#### SET PROBLEM 1
In the blog posts about the Jhilmil Colony basti and the BMC office, how much did each person pay per month to use the old toilet complex?
#### SET PROBLEM 2
Write the next part of the blog posts about the Jhilmil Colony basti and the BMC office, picking up right after their final sentence.

#### DOCUMENT EXTRACT
Wednesday, July 2, 2008

'Beautiful' parks for the 'makaanwalas' at the cost of toilets for slum dwellers...

This is a little about a slum area in Jhilmil Colony, beyond Shahdra in Delhi.
A Block basti area:
This basti area has a small population of just about 150-200. The basti area is adjacent to an area where the ‘makaanwalas’ (people with proper brick houses) live.
At present, there is no toilet facility for the people of this basti area. Earlier, there was a proper toilet complex where the facility of toilets and bathing was there. There was proper water supply, all the basti people were very happy. The facility was run by the MCD. Each person had to pay a mere Rs. 5 for the month for to use the toilet. But, about one and a half years back, the toilet complex was broken down and it has been replaced by a park.
I happened to meet the ‘pradhaan’ of the area – he was a ‘makaanwala’ (a resident of a proper, brick house. He bluntly told me that the ‘survey’ that I was doing was of no use. And that everyone is very happy in the area; no one has any problems in the area. (Sure! – He was representing only the ‘makaanwalas’ while saying this).
The women and children of the basti area tell me that about 2 years back the ‘makaanwalas’ went to the area councilor and told him that the toilet complex was of no use to them and that it must be removed and it MUST be replaced by a beautiful park – and that is exactly what has happened. (the remains of the toilet complex are still lying in the park – broken wall parts etc.)
So, where do people from the basti area go to relieve themselves at present? None of the basti people have latrine seats at home. They either go to the forest area which is just across the road from the basti area or “lineon par jatein hain” (“we go to the railway lines”). The railways lines are (of course) very dangerous, no one is sure whether they will return home when they go to the railway lines to ‘go to the toilet’. (They told me that very recently; five people were killed, run over by a train when they had gone to the railway lines to go to the toilet). I am just imagining the plight of the girls and women; they can't go alone - as they are scared of sexual harassment and being laughed at (in case seen 'doing it' in the open on the railway lines).

ALL THE BEST to everyone!


Tuesday, July 1, 2008

Things I learnt after visiting the BMC 4 times.

I needed an official BMC (Brihanmumbai Municipal Corporation) report for the last part of my paper. I’ve been trying to get it for the past so many weeks by constantly visiting the BMC office and running around the Hydraulic Engineering department. Last week I finally managed to obtain it and in the process also learnt how to get your work done at the BMC office. Firstly, at the BMC office, 5 minutes = 1 hour. So if someone asks you to wait for 5 minutes, don’t bother. The first 2 times I went, I actually did wait and now I feel really stupid about it. While I was waiting, I just saw random people walking in to meet the very person I had scheduled an appointment with. It took me 2 visits to figure out that if you want your work to be done, wait for 5 minutes as requested and then just enter the person’s office. Surprisingly they do not consider it rude. Oh well, I feel stupid about waiting for so long and wasting my time. So last week, I didn’t bother, I just entered the concerned person’s office and got my work done in 15 minutes.

2) Marathi helps. Recently, the use of Marathi in all administrative work of the BMC was made compulsory. No Hindi, no English, just Marathi. So, the first 2 times I walked in I spoke in Hindi....didn't get a very positive response. The moment I let Marathi words flow out of my mouth, the people were just helpful.

[Item coordinate data]
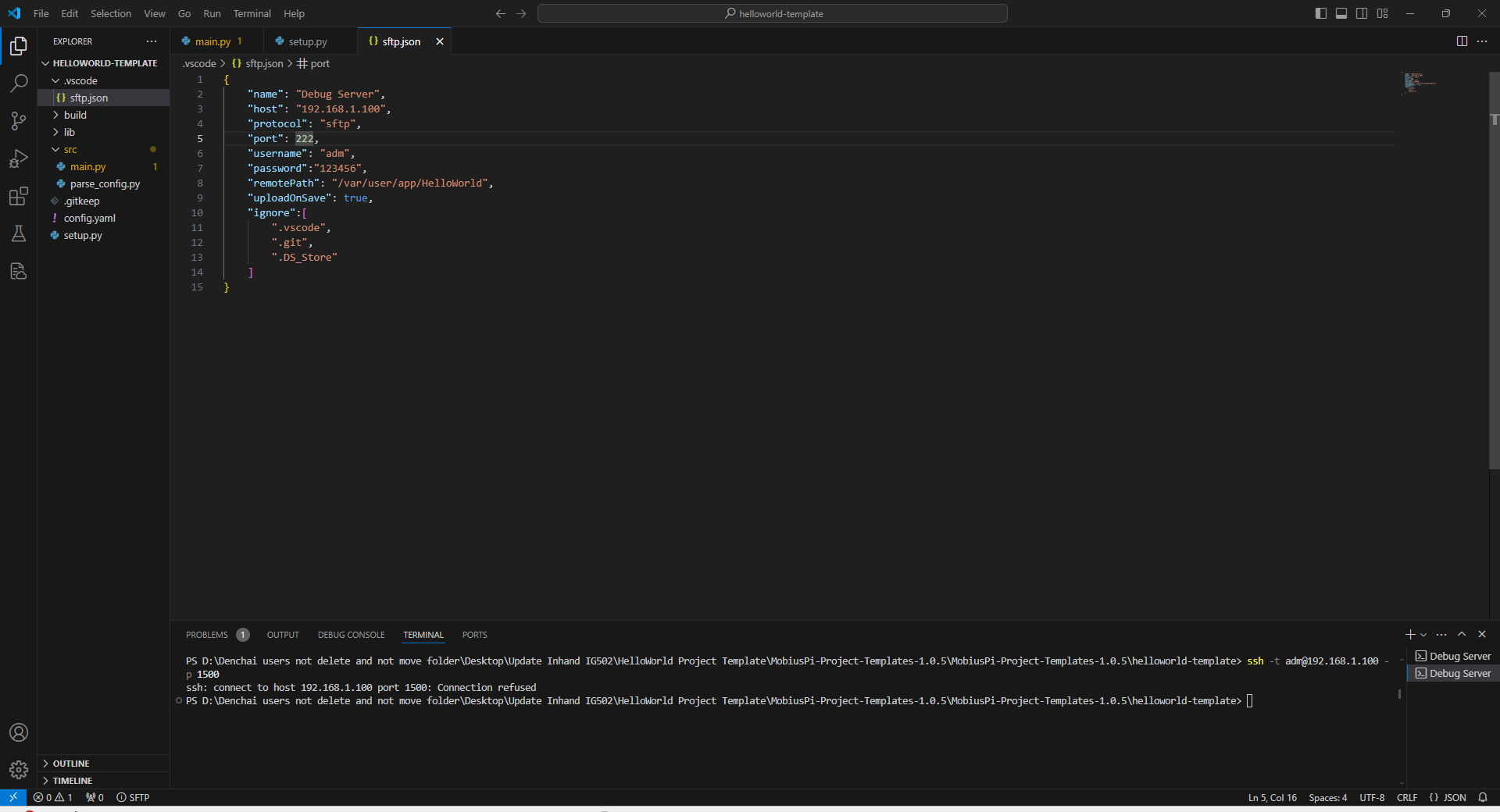Expand the OUTLINE section
The width and height of the screenshot is (1500, 812).
click(71, 764)
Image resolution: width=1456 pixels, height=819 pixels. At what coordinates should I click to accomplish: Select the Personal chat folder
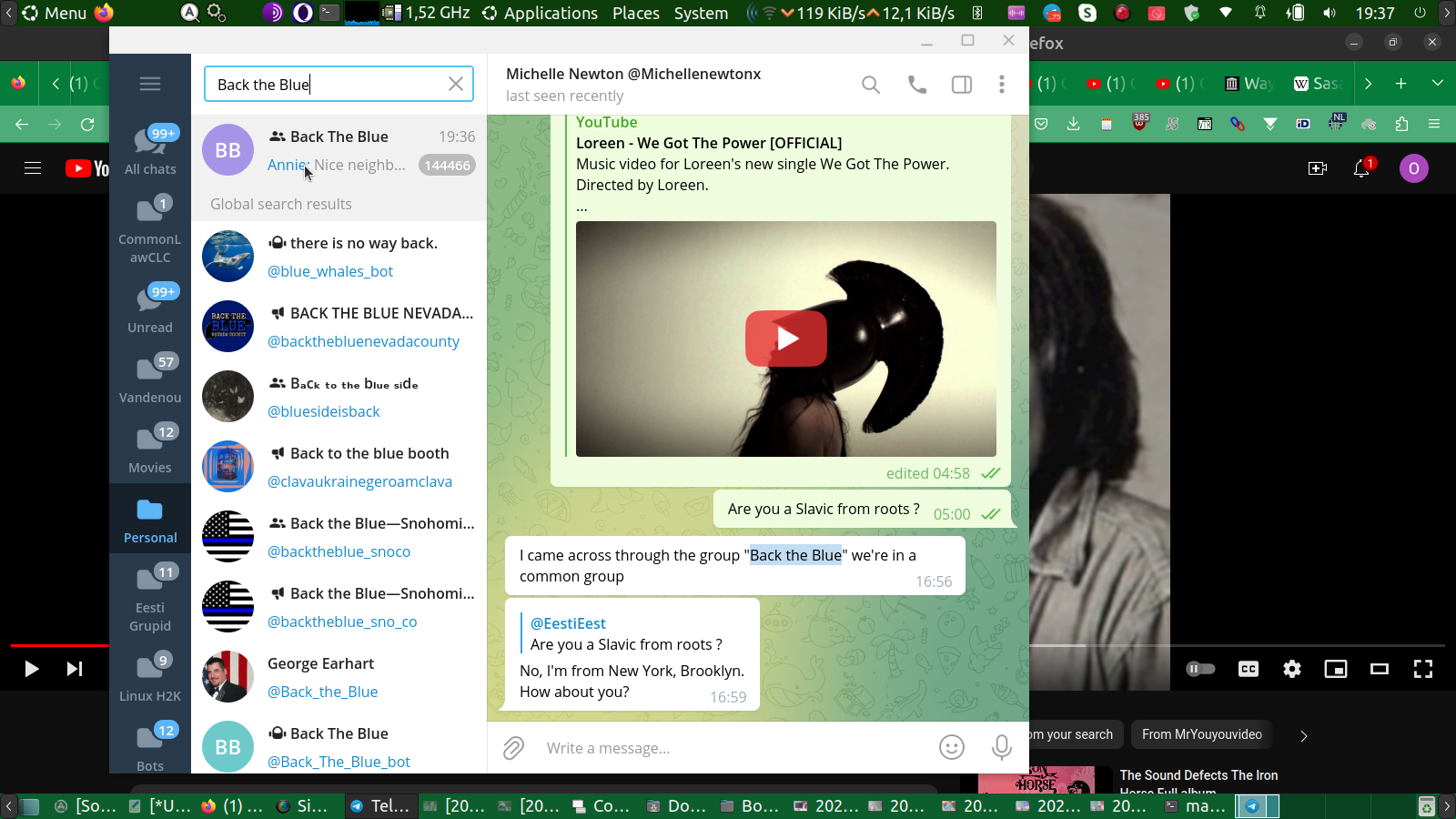click(150, 521)

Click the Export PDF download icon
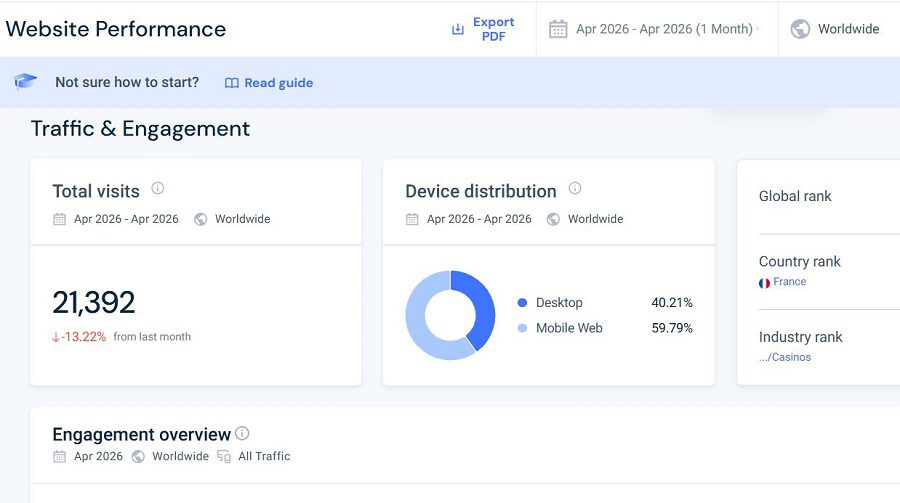click(x=457, y=29)
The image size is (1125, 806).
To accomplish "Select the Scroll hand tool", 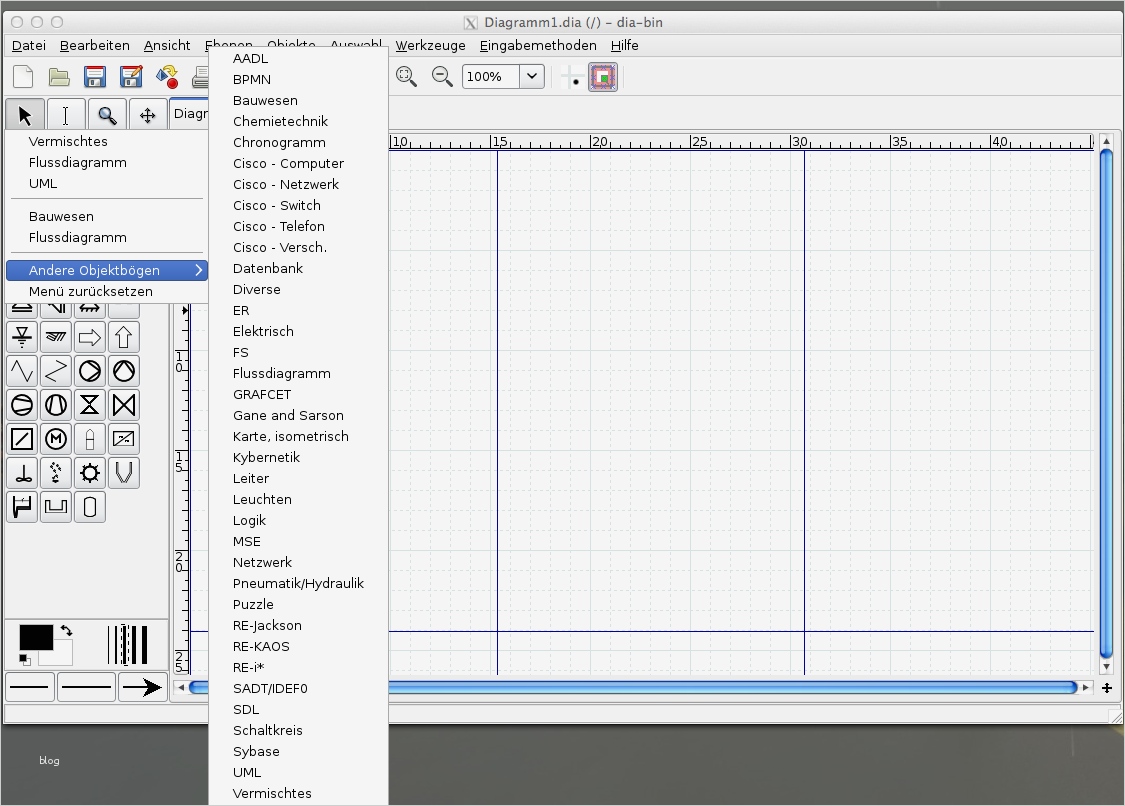I will point(148,113).
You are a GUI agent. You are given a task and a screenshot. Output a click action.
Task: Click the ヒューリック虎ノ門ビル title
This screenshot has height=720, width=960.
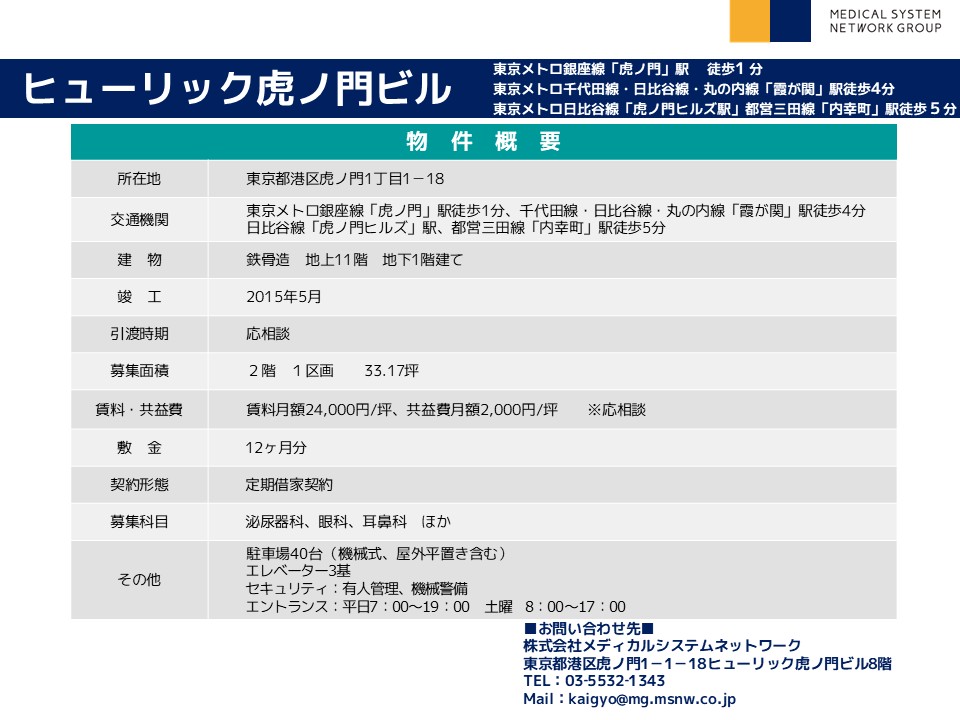[x=236, y=89]
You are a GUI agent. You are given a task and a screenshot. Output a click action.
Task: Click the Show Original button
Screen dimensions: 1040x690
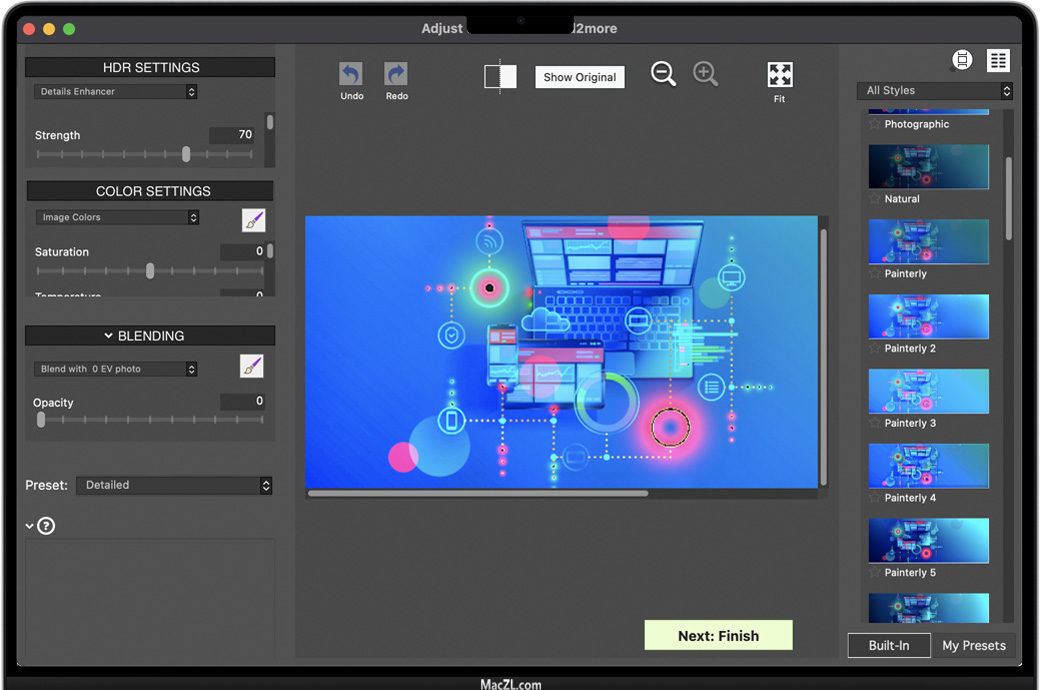[580, 78]
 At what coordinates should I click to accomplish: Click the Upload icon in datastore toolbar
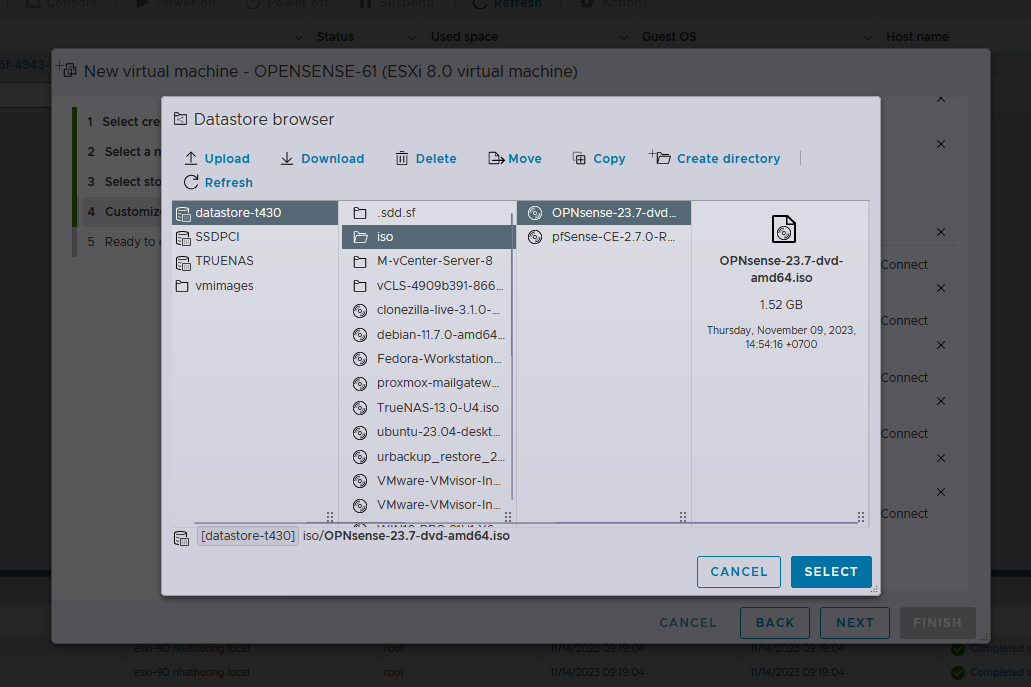tap(191, 158)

#### RIGHT ANSWER 1
Rs. 5 a month.

#### RIGHT ANSWER 2
3) The peons and office boys are your best friends. That’s right. If you can become friendly with the peons, they’ll make sure you get into the right office and meet the right person in the least amount of time. In this case too, Marathi helps.

4) People don’t care what you’re doing in the BMC office. Last week, when I finished my 15 minute work, I decided to take a walk in the Hydraulic Engineering department to see if I could get more information from any other BMC officer who was free. It was quite literally comparable to a stroll in the park. Nobody questioned me. No one asked me why I was just randomly walking around the department and making notes. I just thought that that was really strange. So anyone could just walk in and do whatever they want ?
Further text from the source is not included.